What Can We Do About It?
There are ways to take things even further, to create even more positive outcomes for the environment. These actually do involve the wholesale removal of plastics from large swaths of our everyday lives. Which brings us to the mission of Canary Clean Co., an environmentally conscious startup company with centers in Oceanside, California and Orem, Utah. Canary sees the writing on the wall regarding the downward spiral we are headed into regarding runaway plastic consumption and the environmental degradation that results. The company’s focus? Begin removing plastic from our lives by removing it from our homes. An enormous portion of the aforementioned 51 million tons of plastic waste the US produces comes from plastic items like toothpaste tubes, mouthwash containers, soap and shampoo bottles, floss boxes and the floss itself, just to name a few of the many household items that contribute endlessly to the plastic waste debacle.
How will Canary help? By providing those products (and eventually many others) that are shipped in biodegradable paper packages and which contain zero plastic in all phases of the life of the product: from production to shipping, to the end user and finally where the paper packages will either be recycled or will properly biodegrade. For many products, a customer’s first order will see them receiving quite hip looking glass containers to serve as storage for product like the company’s toothpaste tablets and mints, or as containers to mix in concentrates like mouthwash or cleaning spray.

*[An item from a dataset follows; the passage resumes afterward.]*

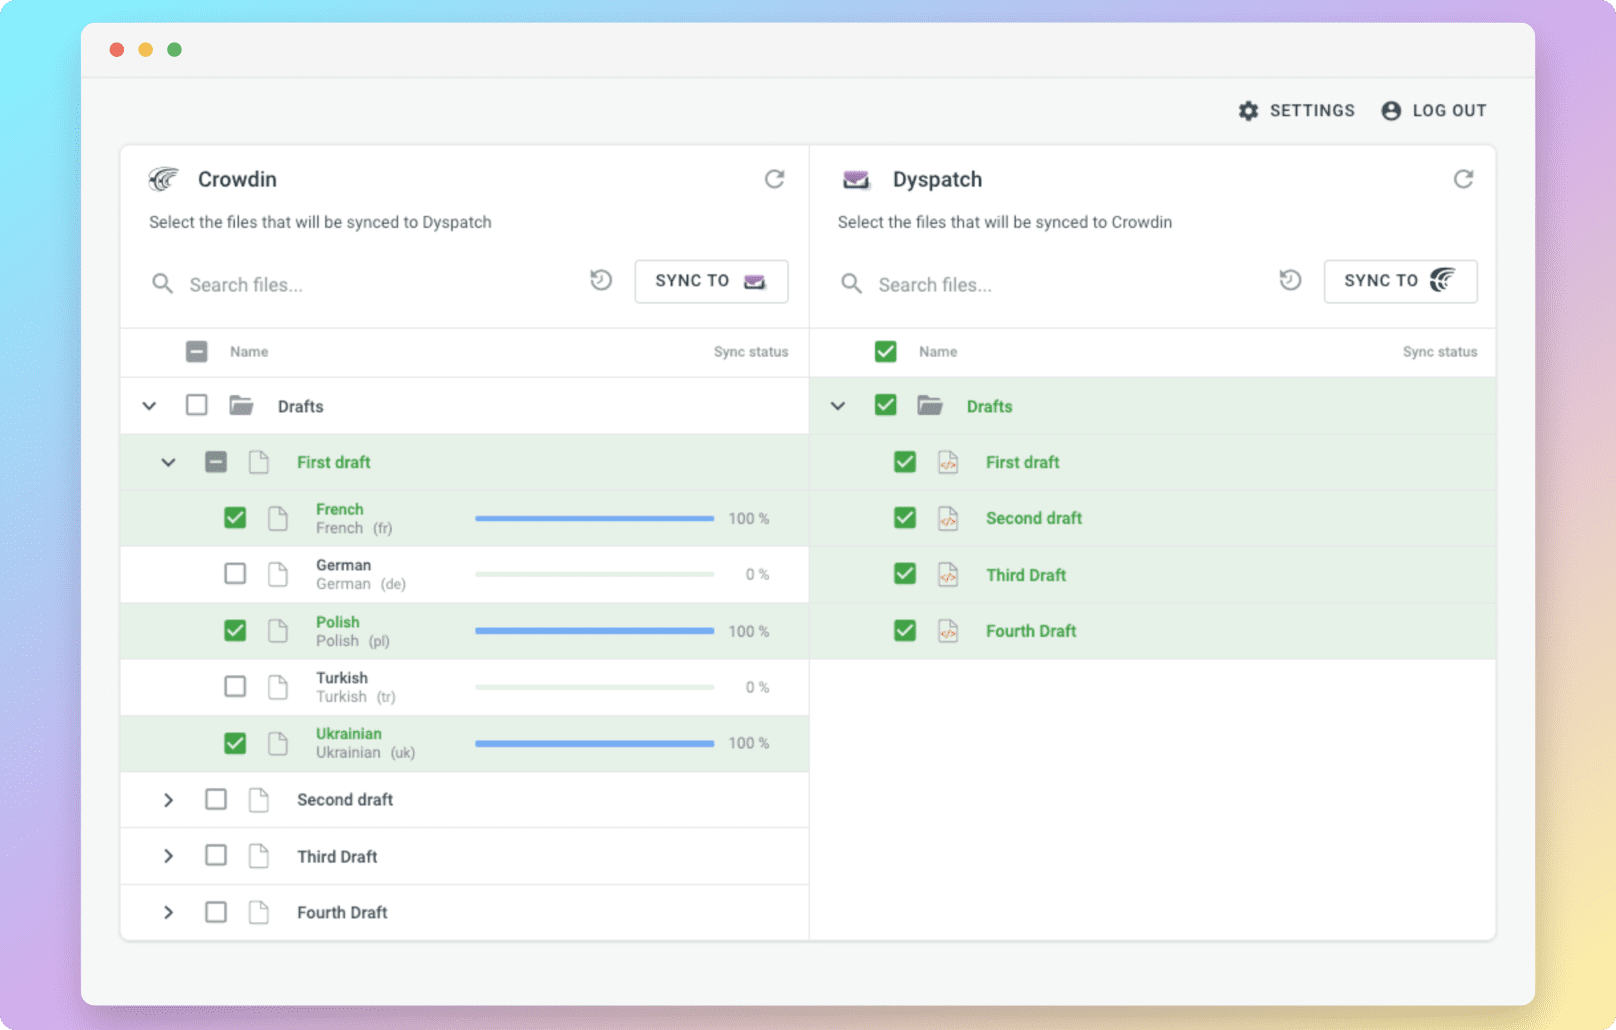
Task: Collapse the First draft file tree
Action: pyautogui.click(x=168, y=462)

It will eventually be a diverse array of products for the home, none of which will rely on plastic in any way whatsoever. Another environmental benefit of Canary’s mission and products is that no oil will be used to produce any plastics related to the products, and their carbon footprint will always be small in ways like shipping, as the products will be of such a lighter weight and will take up a much smaller portion of delivery truck space. In this way, when it comes to the environment, so much less is so much more!
The plastic recycling farce is a real, very unfortunate and ongoing chapter in human history. The 95% of worldwide plastic waste that is annually produced and not recycled will continue to choke off life on Planet Earth unless significant steps are taken to reduce plastic consumption, reuse plastic when possible, and begin supporting companies like Canary whose driving purpose is to see consumers embrace the very real concept of a plastic-free existence.